The task :: Nothing but the lines from the one containing "Task: Click the Listapie protocol logo icon" through the end of the data should be retyped, exactly as they stand, and pictures should not be retyped.

Data for processing ::
______________________________

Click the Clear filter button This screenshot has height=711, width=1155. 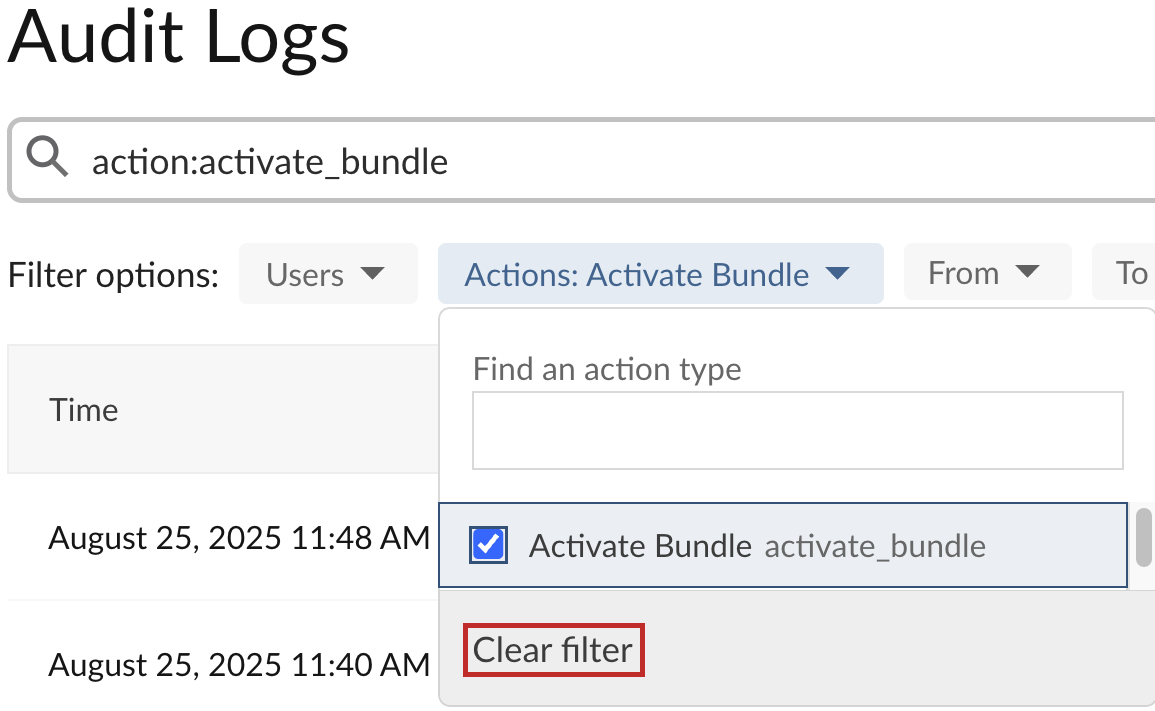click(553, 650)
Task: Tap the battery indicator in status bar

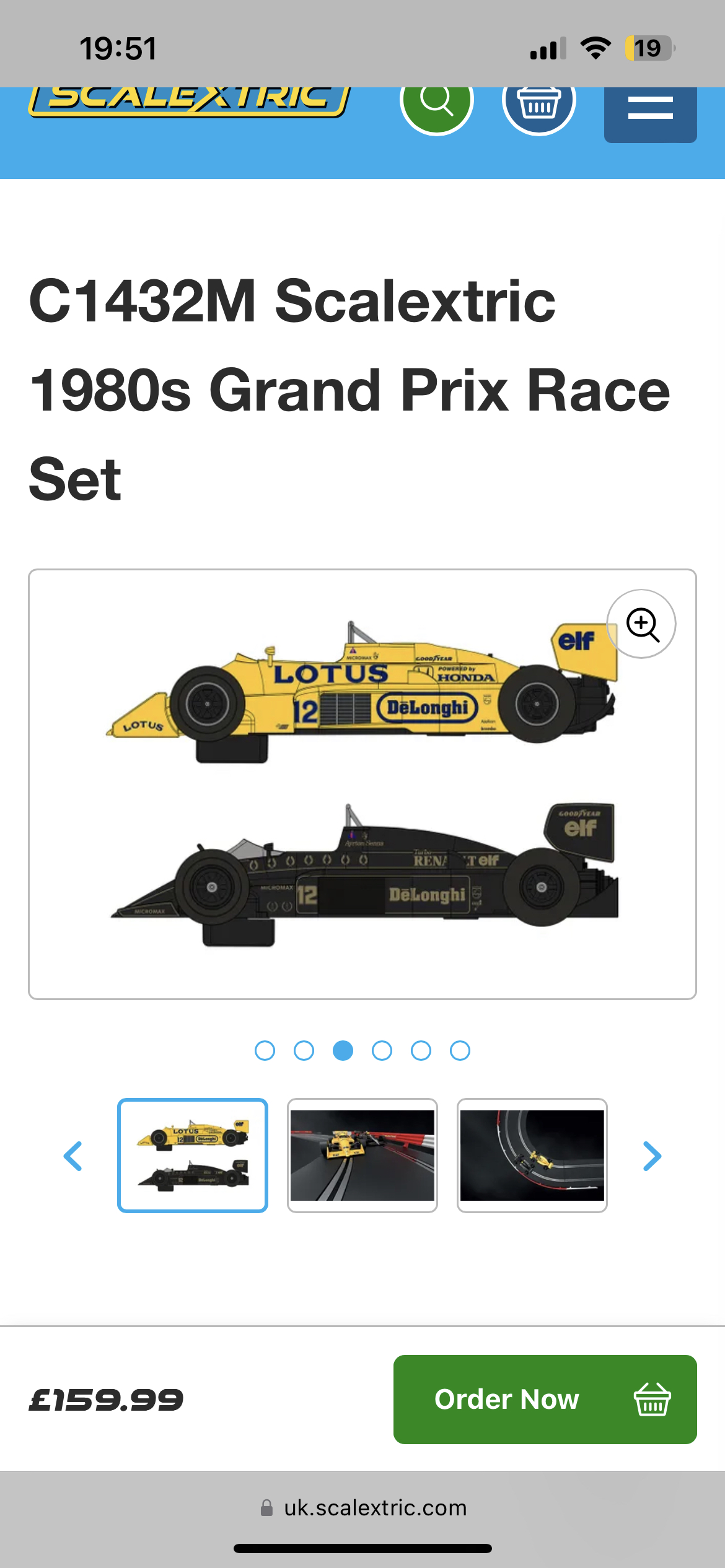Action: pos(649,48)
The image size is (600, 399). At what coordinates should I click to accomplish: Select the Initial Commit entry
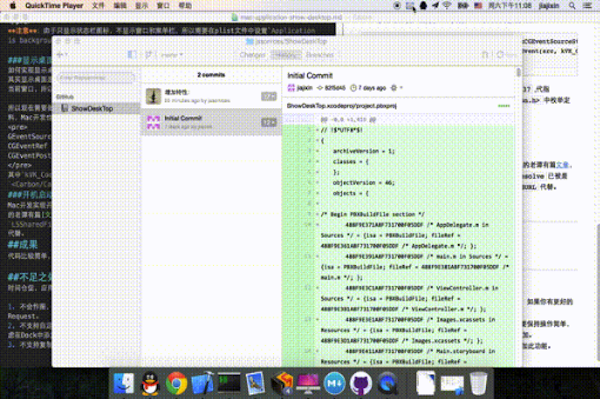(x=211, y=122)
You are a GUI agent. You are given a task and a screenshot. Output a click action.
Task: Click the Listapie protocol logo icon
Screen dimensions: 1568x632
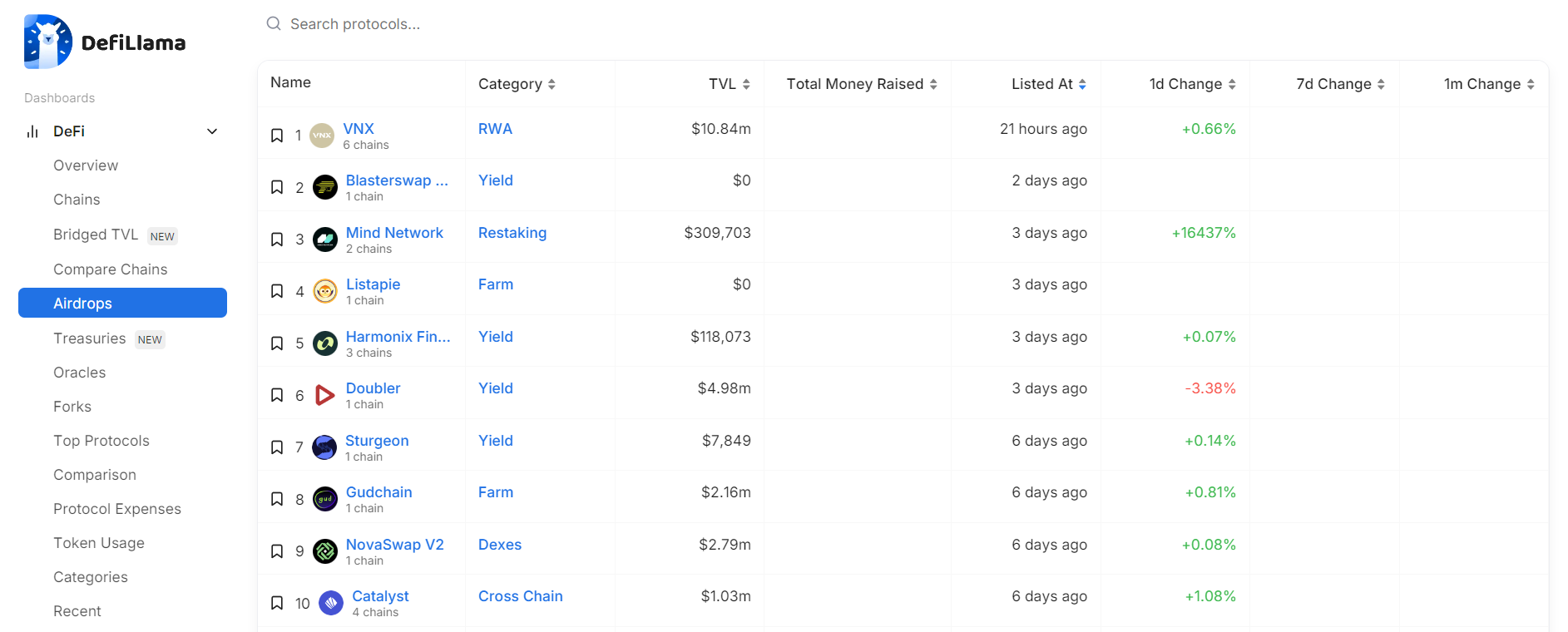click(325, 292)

______________________________

Solution for this exercise ::
Task: Click the Listapie protocol logo icon
Screen dimensions: 1568x632
click(325, 292)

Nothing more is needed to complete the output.